Hey there, First thing you need to do is prevent the crankshaft from turning. The prescribed way is to use a piston stop screwed into the sparlplug hole. if you don't have a piston stop, you can try inserting a small diameter rope into the sparkplug hole to stop the piston from going past top dead center. If you go this route, please get some further instructions as there some critical things to avoid.

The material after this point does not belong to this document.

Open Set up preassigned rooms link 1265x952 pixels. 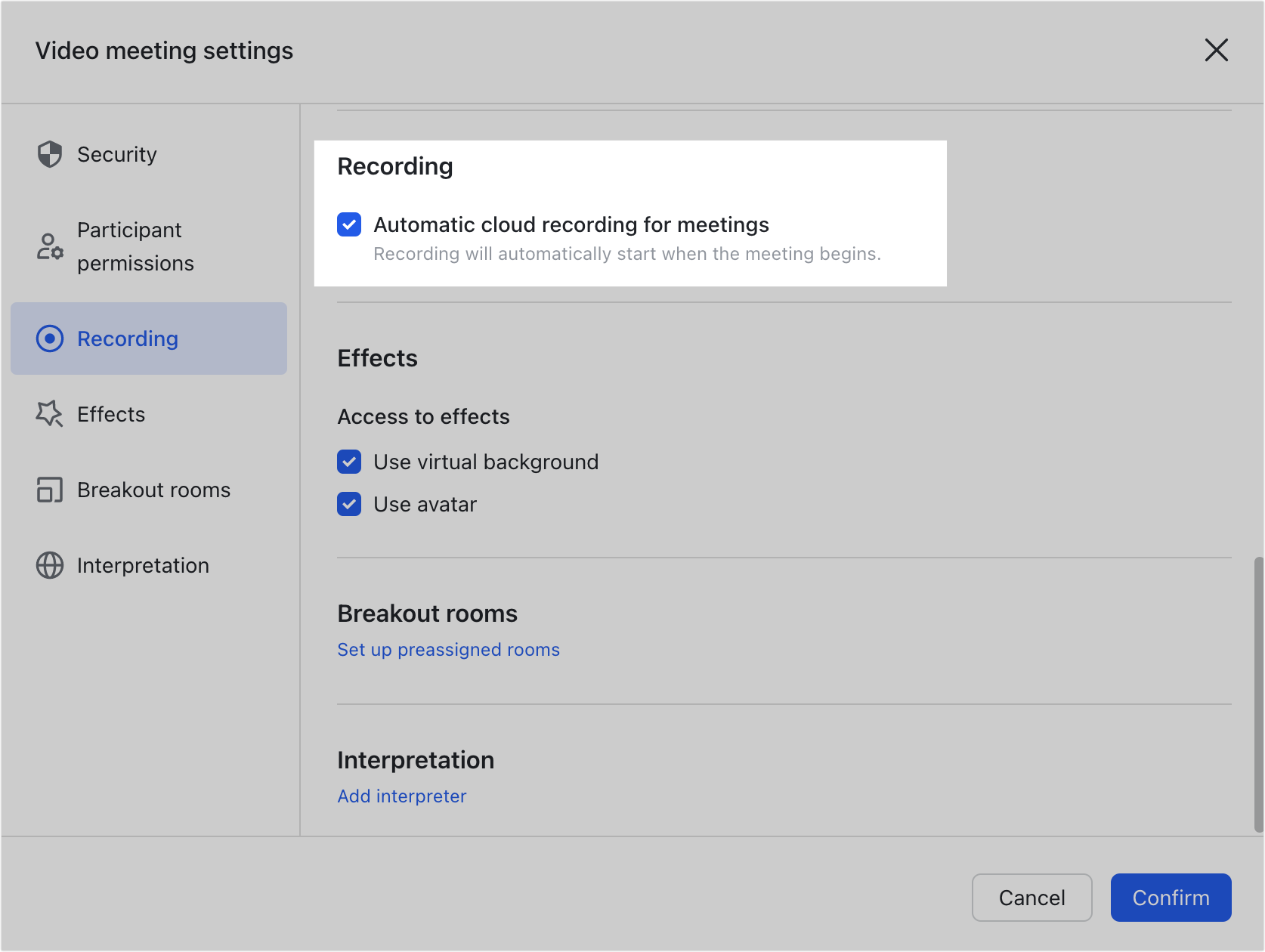pyautogui.click(x=448, y=650)
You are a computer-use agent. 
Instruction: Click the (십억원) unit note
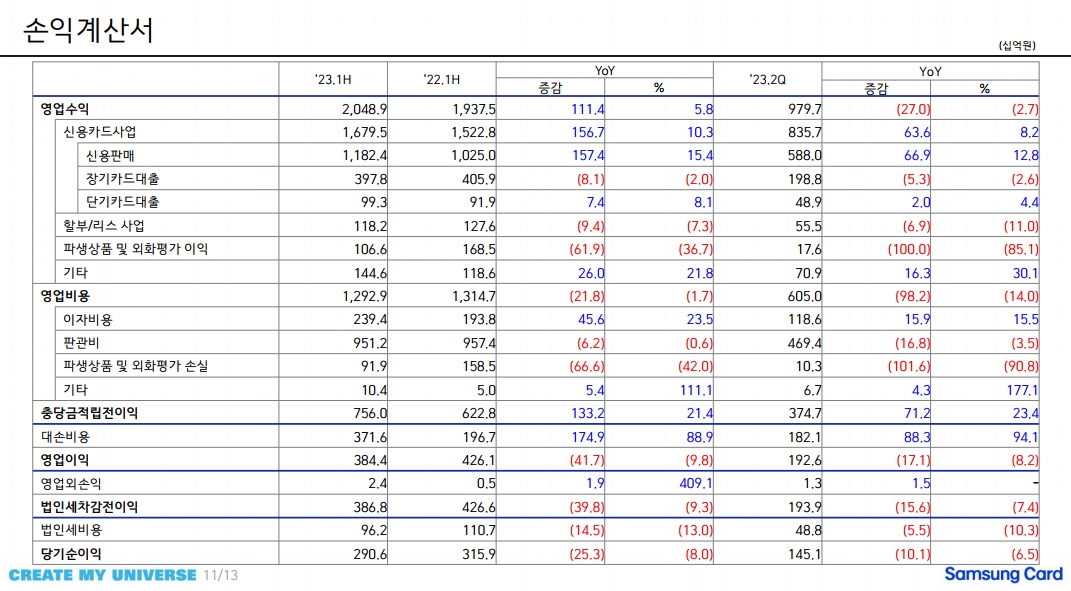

Then you have to turn the retaining not, and then the clutch assembly to the right, as it is a left hand thread.


----------



## grim1pisces (Feb 5, 2011)

*Hhhhmmmmmmmmmm!!!!*

Thanks, I was hoping there was a better way without messing with the piston.


----------



## betterbuilt (Feb 6, 2011)

Do some searches on the 056 and the 076. I think they are pretty similar. You could also Pm Hotshot he's helped me out in the past, I think he has a bunch of those saw's. 

Here's one thread. 
http://www.arboristsite.com/milling-saw-mills/136052-2.htm


----------



## grim1pisces (Feb 6, 2011)

*Stihl 056 AV Magnum II*

Anyone know the good, the bad and the ugly about the Stihl 056 AV Magnum II ? I just bought one off eBay and wanted a heads up if possible.


----------



## grim1pisces (Feb 6, 2011)

*Sorry*

I ordered a piston stop on eBay.

grim1pisces


----------



## betterbuilt (Feb 6, 2011)

There is an edit button.


----------



## betterbuilt (Feb 6, 2011)

grim1pisces said:


> Anyone know the good, the bad and the ugly about the Stihl 056 AV Magnum II ? I just bought one off eBay and wanted a heads up if possible.


 
There is a chainsaw forum for posting this type of stuff. Your currently posting in the Milling section.


----------



## grim1pisces (Feb 6, 2011)

*Sorry*

*I apologize, I could find no chainsaw forum. This was the closest thing I found. I will search further! *:hell_boy:


----------



## betterbuilt (Feb 6, 2011)

Not a problem.
Here's a link to the forum.

http://www.arboristsite.com/chainsaw/


----------



## grim1pisces (Feb 6, 2011)

*Thanks guy*

_Thanks, I'll check it out now!:flag::flag::flag::flag::flag::flag::flag::flag:_


----------